Xingu National Park

From Wikipedia, the free encyclopedia
Jump to: navigation, search
location of Xingu National Park in Brazil

The Xingu National Park (Parque Nacional Xingu) (pronounced [ʃĩˈɡu]) is located in the state of Mato Grosso, Brazil. It was created on April 14, 1961, after a campaign by the Villas-Bôas brothers for protection of the region. The decree creating the park was signed by President Jânio Quadros.The area of the park is 2,642,003 ha.(26,420 km²), and it is contained in the municipalities of Mato Grosso; Canarana, Paranatinga, São Félix do Araguaia, São José do Xingu, Gaúcha do Norte, Feliz Natal, Querência, União do Sul, Nova Ubiratã and Marcelândia.[1]

Pátio da Aldeia Kamaiurá, Alto-Xingu.
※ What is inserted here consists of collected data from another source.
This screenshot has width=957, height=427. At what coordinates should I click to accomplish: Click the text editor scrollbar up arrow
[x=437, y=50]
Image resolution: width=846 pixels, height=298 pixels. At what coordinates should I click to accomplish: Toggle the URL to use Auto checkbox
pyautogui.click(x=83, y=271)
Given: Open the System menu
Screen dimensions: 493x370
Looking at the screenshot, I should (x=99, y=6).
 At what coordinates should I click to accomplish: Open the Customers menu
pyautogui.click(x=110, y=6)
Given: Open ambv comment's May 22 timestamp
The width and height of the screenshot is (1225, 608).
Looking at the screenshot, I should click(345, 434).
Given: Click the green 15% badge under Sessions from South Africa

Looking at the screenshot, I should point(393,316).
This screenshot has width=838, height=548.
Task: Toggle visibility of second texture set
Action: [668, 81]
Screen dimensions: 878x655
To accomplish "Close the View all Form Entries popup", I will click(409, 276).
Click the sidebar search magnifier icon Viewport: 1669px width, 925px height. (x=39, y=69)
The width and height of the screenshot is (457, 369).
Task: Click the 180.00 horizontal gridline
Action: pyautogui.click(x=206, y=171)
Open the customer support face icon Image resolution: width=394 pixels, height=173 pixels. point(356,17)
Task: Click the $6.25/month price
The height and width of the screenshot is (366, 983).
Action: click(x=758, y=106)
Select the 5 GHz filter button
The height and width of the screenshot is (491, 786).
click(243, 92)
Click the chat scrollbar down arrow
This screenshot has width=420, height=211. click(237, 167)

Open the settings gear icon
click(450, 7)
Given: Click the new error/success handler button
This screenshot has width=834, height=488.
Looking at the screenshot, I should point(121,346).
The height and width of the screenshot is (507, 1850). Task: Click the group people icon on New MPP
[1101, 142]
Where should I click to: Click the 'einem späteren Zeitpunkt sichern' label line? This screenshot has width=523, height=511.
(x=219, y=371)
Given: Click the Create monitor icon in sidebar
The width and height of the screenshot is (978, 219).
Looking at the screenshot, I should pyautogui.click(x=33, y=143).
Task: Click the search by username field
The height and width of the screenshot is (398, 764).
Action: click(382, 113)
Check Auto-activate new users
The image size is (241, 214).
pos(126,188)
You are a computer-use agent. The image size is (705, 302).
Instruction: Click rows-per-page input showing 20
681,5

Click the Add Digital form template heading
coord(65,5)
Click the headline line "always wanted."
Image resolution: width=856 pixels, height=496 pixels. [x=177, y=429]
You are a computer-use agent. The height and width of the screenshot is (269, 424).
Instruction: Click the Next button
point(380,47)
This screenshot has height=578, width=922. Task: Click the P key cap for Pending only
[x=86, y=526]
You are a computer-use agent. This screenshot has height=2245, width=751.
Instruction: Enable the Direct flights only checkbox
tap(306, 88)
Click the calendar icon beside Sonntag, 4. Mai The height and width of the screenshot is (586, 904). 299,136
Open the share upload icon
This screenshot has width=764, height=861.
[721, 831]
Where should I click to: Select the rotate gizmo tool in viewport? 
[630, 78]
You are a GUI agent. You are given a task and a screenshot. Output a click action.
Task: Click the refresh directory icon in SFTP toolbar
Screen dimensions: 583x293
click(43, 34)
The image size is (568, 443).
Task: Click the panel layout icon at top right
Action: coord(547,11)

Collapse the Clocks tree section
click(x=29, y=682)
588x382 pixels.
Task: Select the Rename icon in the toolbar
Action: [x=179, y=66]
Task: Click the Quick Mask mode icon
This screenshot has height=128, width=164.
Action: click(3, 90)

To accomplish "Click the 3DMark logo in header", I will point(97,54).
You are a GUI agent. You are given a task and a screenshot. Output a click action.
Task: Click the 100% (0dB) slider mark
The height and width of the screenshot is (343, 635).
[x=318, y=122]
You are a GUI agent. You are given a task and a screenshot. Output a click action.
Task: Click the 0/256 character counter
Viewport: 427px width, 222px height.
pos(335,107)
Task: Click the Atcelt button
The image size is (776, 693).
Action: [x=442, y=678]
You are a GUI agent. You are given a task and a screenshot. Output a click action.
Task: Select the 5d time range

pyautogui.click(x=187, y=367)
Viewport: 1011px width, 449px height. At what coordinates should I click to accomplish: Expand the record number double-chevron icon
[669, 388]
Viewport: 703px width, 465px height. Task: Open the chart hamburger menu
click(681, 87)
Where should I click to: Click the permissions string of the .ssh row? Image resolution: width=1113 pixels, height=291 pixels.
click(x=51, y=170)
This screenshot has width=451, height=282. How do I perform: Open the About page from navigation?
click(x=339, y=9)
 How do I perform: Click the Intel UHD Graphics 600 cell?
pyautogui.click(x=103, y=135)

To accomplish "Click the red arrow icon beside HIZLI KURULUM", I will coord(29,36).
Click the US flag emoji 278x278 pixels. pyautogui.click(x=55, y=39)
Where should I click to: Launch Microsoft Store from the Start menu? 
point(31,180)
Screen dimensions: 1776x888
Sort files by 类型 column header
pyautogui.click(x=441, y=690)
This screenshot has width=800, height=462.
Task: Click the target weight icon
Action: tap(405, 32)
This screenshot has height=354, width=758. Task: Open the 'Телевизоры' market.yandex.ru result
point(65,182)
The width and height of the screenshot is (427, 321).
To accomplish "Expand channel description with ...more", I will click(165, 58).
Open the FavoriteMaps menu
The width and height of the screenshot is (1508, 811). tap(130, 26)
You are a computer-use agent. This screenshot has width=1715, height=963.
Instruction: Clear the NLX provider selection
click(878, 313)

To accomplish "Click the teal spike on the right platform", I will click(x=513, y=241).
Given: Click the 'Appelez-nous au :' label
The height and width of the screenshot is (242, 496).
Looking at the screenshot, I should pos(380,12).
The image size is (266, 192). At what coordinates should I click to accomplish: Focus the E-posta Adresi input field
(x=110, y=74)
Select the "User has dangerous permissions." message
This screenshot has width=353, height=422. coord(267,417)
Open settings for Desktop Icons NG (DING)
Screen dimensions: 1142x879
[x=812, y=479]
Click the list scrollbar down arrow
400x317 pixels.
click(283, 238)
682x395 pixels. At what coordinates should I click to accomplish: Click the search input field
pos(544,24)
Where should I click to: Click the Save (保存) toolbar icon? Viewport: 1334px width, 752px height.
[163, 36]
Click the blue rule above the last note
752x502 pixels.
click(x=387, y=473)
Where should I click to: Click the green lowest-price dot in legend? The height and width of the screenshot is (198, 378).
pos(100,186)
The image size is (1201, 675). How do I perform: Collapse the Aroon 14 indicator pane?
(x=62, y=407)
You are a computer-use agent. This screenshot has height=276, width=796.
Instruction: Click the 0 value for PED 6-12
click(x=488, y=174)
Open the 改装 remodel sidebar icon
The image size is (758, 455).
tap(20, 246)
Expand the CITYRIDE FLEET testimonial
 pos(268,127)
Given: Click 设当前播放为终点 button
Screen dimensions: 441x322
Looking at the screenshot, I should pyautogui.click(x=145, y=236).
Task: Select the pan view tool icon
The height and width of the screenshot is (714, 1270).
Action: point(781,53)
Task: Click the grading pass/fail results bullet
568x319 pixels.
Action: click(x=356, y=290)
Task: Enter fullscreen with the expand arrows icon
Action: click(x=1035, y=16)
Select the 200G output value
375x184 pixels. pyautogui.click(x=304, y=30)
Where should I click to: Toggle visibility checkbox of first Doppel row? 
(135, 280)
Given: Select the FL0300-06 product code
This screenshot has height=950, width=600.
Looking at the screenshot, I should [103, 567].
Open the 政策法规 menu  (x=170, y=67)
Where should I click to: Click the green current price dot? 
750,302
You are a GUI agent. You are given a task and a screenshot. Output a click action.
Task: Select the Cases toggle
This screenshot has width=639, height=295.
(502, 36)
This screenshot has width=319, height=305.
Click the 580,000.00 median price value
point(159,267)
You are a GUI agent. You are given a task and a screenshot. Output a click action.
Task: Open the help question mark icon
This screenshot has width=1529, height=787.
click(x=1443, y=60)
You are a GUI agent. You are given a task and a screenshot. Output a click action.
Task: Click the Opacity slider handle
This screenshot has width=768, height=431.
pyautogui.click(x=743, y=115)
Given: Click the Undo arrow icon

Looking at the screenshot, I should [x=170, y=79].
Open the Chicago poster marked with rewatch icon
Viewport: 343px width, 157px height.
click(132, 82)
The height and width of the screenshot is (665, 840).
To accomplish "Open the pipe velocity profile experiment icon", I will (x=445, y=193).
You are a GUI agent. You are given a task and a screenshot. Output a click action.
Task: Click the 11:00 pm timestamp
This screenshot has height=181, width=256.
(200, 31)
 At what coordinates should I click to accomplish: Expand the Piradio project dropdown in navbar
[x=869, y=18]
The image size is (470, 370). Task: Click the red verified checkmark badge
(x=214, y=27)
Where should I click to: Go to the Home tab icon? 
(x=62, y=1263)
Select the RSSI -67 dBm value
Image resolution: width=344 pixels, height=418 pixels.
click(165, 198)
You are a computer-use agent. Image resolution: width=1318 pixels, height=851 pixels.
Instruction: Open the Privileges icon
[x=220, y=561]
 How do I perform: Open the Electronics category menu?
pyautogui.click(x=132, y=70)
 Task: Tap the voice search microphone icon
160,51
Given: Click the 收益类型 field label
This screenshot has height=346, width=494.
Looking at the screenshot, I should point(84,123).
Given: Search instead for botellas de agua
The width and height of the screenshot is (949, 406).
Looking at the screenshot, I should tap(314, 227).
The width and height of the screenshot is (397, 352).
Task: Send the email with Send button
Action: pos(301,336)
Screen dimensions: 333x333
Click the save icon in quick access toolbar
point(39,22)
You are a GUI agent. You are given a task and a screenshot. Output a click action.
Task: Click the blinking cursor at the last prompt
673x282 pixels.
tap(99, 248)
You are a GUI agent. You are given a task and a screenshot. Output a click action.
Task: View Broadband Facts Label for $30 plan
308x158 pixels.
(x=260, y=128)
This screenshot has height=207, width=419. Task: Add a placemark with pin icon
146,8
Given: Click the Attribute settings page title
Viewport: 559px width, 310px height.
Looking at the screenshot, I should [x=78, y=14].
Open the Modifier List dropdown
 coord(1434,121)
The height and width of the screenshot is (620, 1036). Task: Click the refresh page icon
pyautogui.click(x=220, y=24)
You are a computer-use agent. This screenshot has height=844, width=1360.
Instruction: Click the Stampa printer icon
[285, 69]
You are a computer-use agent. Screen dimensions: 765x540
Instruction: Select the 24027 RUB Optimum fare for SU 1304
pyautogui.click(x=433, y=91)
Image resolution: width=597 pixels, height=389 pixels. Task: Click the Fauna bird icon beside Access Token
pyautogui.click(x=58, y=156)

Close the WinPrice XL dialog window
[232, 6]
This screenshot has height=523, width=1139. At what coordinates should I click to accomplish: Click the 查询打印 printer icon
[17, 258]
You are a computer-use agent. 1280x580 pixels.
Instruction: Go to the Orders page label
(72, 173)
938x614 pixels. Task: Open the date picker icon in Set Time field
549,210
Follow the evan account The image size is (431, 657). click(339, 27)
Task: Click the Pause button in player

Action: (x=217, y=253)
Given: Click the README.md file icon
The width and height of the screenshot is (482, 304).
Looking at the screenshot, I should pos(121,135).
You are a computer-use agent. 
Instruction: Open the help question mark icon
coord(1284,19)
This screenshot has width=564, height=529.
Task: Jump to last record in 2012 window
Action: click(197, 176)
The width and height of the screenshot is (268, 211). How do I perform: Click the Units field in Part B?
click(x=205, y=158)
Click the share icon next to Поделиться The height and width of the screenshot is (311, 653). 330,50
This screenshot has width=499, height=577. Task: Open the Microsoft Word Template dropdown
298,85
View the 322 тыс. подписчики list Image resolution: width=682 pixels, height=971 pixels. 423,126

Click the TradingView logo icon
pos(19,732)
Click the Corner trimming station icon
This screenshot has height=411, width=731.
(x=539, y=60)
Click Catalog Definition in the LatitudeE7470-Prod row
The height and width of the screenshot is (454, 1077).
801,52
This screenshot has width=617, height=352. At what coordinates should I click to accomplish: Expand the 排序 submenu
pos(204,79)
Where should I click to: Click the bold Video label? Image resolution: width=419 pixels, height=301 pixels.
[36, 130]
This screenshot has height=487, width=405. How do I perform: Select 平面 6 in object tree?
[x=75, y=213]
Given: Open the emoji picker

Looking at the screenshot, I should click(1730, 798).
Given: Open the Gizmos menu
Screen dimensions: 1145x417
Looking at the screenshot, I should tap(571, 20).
Indigenous people playing the "Uruá" flute

The National Park created with the twin objectives of protecting the environment and the indigenous populations of the area.

The tribes which are present includes (population as of 2002) Kamayurá (355), Kaiabi (745), Yudjá (248), Aweti (138), Mehinako (199), Wauja (321), Yawalapiti (208), Ikpeng (319), Kalapalo (417), Kuikuro (415), Matipu (119), Nahukwá (105), Suyá (334) and Trumai (120).

Part of the intrigue of the Xingu area is the drama associated with early-20th century exploration by Europeans, among whom perhaps Percy Harrison Fawcett is most notable. He sought out a city rumored since early 16th-century European contact. David Grann's book, The Lost City of Z documents not only those early explorations, but more recent findings supporting the concept of large-scale civilizations pre-dating Spanish and Portuguese contacts.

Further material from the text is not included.